Cadê a Elba?

Leandro Godinho
Peço perdão
Published in
3 min readMay 29, 2015
Essa simpática perua derrubou um presidente (Imagem: Revista Exame)

Uma das razões pelas quais Game of Thrones e House of Cards fazem sucesso são os seus vilões. Frank Underwood, Cersei Lannister e Petyr ‘Littlefinger’ Baelish encarnam diferentes versões de um tipo mau como o Pica-Pau. Parte da euforia que tais vilões despertam no público vem de seus estrategemas que visam, tanto nos Sete Reinos, quanto nos EUA, acumular poder — poder político.

Tanta cobiça entrelaçada em grandes roteiros acabaram por despertar, pelo menos aqui no Brasil, comparações entre os vilões das ficções e algumas figuras da vida real, em particular, o deputado federal Eduardo Cunha, eleito presidente da Câmara e, por consequência, o 2º nome na linha sucessória em caso de vacância da Presidência da República, logo atrás do vice-presidente.

É aqui onde a ficção começa a perder contato com a realidade.

Tem um ponto na primeira temporada de House of Cards onde seus roteiristas estabelecem, por meio de um monólogo, sob que prisma irá agir Underwood & cia. Frank almoça com um lobista, Remy Danton (o sempre excelente Mahershalalhashbaz Ali). Ao cabo do almoço, Frank explica seu ponto de vista para nós — o dinheiro é algo que pode ruir, o poder permanece.

Hm.

Admito, a frase, dita na tela, é impactante. Só que é mentirosa.

Tem um ponto especificamente em House of Cards (Game of Thrones é mera fantasia, por mais que seus criadores forcem uma barra, estamos lidando com dragões, gigantes e zumbis; fantasia) que me incomoda e é o seguinte: há lobistas, há disputas por quaisquer polegadas de poder, disputas partidárias, articulações para derrubar ou emplacar candidatos, há tudo aquilo que ocupa espaço em noticiários políticos, menos um singelo detalhe. Não há grana.

Fica parecendo aqueles softporns que passam na tv de madrugada, sacam? Você vê a sacanagem rolando, mas aquelas poses definitivamente não convencem.

Quero dizer, a presença de Remy Danton, lobista de uma indústria de gás natural e tão ligado ao casal Underwood sugere (mas não mais do que isso) que pode ter algum caroço nesse angu, só que é pouco, bastante pouco. Na grande trama, Underwood só move seus peões em seus próprios interesses e, quando convém, nos interesse de sua mulher. A gente não enxerga a grana, ou quem financia sua campanha, ou quem está satisfeito com a sua presença ali na Câmara dos Deputados e ali nas entranhas do poder.

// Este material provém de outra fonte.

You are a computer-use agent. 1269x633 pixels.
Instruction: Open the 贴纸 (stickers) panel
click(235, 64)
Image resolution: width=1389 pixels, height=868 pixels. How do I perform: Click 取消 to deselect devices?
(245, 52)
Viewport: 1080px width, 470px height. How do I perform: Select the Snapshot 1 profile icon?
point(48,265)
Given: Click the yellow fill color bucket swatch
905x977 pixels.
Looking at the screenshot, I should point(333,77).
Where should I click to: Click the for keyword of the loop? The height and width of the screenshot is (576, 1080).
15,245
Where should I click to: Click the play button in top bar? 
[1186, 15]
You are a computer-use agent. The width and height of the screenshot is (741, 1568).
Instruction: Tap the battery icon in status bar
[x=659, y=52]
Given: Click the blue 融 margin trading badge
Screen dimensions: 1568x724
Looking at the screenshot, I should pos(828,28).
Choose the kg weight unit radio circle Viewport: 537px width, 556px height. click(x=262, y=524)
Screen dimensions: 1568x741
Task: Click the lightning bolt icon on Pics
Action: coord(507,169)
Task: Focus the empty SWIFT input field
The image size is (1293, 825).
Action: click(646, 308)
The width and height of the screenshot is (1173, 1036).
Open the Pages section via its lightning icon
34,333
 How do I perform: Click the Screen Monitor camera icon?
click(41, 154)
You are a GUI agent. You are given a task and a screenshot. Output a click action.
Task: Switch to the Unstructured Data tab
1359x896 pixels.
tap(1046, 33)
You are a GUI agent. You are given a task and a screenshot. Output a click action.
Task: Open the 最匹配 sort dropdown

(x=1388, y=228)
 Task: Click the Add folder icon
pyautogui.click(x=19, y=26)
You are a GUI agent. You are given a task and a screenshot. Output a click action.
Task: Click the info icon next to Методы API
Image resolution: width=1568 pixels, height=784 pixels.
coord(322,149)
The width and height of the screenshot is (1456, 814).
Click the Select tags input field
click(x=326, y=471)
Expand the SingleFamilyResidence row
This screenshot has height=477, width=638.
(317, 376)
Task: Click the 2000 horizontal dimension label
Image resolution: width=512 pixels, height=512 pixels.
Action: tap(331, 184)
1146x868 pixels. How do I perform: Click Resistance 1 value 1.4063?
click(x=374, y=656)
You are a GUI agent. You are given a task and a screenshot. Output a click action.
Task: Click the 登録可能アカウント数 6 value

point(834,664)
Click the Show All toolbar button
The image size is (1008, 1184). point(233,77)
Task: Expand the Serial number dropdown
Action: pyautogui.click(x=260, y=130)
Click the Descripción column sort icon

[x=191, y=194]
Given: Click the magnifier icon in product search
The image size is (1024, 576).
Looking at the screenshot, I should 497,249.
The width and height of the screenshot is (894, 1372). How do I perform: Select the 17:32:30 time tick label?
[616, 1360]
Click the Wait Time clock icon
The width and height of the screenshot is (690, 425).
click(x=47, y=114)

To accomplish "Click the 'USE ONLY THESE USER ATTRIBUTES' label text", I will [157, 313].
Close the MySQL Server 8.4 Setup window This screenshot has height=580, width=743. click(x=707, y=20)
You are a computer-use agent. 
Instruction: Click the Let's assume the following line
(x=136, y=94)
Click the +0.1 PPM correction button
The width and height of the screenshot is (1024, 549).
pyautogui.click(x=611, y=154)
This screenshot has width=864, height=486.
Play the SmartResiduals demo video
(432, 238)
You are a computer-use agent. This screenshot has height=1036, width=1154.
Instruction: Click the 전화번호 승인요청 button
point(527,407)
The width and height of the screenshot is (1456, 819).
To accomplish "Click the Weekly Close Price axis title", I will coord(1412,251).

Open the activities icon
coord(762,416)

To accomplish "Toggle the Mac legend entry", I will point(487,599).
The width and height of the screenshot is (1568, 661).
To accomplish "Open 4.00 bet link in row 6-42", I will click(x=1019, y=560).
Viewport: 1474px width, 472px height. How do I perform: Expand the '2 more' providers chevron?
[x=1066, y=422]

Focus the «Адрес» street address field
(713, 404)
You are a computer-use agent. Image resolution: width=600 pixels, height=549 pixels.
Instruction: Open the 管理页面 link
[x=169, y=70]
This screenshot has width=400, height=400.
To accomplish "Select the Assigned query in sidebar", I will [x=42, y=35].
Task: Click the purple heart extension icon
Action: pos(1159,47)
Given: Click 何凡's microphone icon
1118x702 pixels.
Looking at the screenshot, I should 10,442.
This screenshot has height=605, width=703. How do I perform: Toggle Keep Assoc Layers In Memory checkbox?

Acontece que os EUA são o país mais capitalista de todos e lá, como aqui, congressistas são eleitos muito porque são postos no poder para votar leis que favoreçam seus patrocinadores. Não tem choro nem vela.

Lá, como aqui, esses croquis de Maquiavel não figuram na política defendendo ideias retrógradas ou batendo de frente com mandatários eleitos por mero caráter ou vontade pessoal: eles recebem bem pra isso. Esse é o ponto onde poder e grana sempre se encontram — a grana pode não nascer poderosa, mas se quiser compra o poder e dá no mesmo. Grana é sempre grana.

No congresso, não duvide, essas figuras que muito aparecem, não o fazem por mero acaso. Cabe a nós investigar de onde elas surgiram, onde arrumam votos, que plataforma defendem e, claro, quem é que investe grana para que eles façam campanha. Nosso popular Eduardo Cunha recentemente se valeu de artimanhas notórias para aprovar (falta ainda o Senado confirmar) o financiamento empresarial de campanhas a partidos políticos; não moveu esforços tremendos apenas porque pretendia magoar Dilma Rousseff, vos garanto.

Tanto House of Cards como Game of Thrones, até aqui, muito mostraram que na disputa pelo poder suas personagens tornam-se capazes de basicamente tudo, mas ambas se furtam a mostrar o quão junto da grana e da cobiça caminham os desmandos dos poderosos. Aqui no Brasil mesmo, tivemos o caso de um político que saiu de muito longe das capitais, ganhou capas de revistas, editoriais, closes de tvs e chegou a Presidência da República.

Caiu porque descobriram de onde vinha a grana.